__Text shown__.
== Segment start ==

The PPP (Geneforum) process stays out of interest group advocacy, party politics, and lobbying. Geneforum, using the partnership approach, doesn’t act as provocateur, or as a social critic—that’s the “Protest Model.” Geneforum follows a rational model in our citizen deliberations and in front of policy makers.

Technology policy decisions should not be made by bureaucratic fiat. The role of the expert is clear and necessary in describing what is possible, but cannot and should not be expected to present the broad values that inform a just democracy. People must decide for themselves.

In the PPP process, the values of policy makers, experts and citizens all have equal weight in the policy process. As a result, more efficient policy occurs downstream.

The PPP community meetings do not offer “know how” information. We do offer important “know-why” information to the policy making endeavor, along with input from technical experts, advocates, lobbyists, and organized civic groups. Participants will offer stories as examples of outcomes drawn from, for example, an issue like DTC genetic testing; genetic privacy; biobanking; or whole genome sequencing which they fear or hope for.

There are four broad goals of Geneforum’s public participation/engagement process:

  1. Education: To increase the capacity of citizens to understand the impact and relevance of genetics to their lives. Scientific facts are the foundation by which Geneforum explains and conveys these issues to the general public.

== Segment end ==

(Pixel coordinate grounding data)
== Segment start ==

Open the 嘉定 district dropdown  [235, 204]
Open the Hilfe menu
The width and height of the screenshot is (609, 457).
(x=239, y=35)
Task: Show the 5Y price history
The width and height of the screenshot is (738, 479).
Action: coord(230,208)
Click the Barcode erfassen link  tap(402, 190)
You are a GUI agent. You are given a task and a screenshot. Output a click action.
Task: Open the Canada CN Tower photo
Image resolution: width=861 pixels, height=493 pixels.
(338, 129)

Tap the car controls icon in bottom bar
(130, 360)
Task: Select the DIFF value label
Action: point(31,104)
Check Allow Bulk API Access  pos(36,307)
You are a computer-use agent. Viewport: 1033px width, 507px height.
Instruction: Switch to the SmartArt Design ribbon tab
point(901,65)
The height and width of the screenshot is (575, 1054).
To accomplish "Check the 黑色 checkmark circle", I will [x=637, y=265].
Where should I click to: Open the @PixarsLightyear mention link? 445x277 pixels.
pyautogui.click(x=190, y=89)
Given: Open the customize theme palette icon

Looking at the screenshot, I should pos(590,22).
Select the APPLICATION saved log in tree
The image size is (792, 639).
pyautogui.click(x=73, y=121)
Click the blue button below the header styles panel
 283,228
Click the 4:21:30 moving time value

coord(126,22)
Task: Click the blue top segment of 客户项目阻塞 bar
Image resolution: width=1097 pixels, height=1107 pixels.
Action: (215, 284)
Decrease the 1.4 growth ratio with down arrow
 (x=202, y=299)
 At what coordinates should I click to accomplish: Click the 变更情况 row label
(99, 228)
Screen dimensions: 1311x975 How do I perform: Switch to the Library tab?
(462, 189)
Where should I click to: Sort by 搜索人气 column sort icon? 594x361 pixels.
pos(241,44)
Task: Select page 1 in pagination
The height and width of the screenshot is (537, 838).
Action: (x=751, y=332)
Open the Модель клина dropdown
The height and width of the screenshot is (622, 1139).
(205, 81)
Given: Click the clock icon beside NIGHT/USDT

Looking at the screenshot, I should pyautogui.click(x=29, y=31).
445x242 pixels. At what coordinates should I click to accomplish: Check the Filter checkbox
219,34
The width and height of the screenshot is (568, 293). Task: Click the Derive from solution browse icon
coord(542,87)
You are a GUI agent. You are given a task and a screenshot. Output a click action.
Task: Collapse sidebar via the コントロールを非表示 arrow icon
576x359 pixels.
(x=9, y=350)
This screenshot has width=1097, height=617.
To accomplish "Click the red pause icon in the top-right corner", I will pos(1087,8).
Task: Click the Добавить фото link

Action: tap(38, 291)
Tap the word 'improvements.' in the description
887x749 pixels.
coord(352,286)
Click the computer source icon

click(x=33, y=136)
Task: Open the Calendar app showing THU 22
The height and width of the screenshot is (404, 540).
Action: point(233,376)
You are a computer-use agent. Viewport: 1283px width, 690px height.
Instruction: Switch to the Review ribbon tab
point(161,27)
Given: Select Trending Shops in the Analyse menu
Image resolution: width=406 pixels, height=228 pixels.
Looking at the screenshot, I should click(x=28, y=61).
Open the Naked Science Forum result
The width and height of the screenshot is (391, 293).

== Segment end ==

__What the task asks__. Reproduce verbatim the portion of the Geneforum passage starting at "In the PPP process, the" and ending at "or hope for.".

__Exercise solution__.
In the PPP process, the values of policy makers, experts and citizens all have equal weight in the policy process. As a result, more efficient policy occurs downstream.

The PPP community meetings do not offer “know how” information. We do offer important “know-why” information to the policy making endeavor, along with input from technical experts, advocates, lobbyists, and organized civic groups. Participants will offer stories as examples of outcomes drawn from, for example, an issue like DTC genetic testing; genetic privacy; biobanking; or whole genome sequencing which they fear or hope for.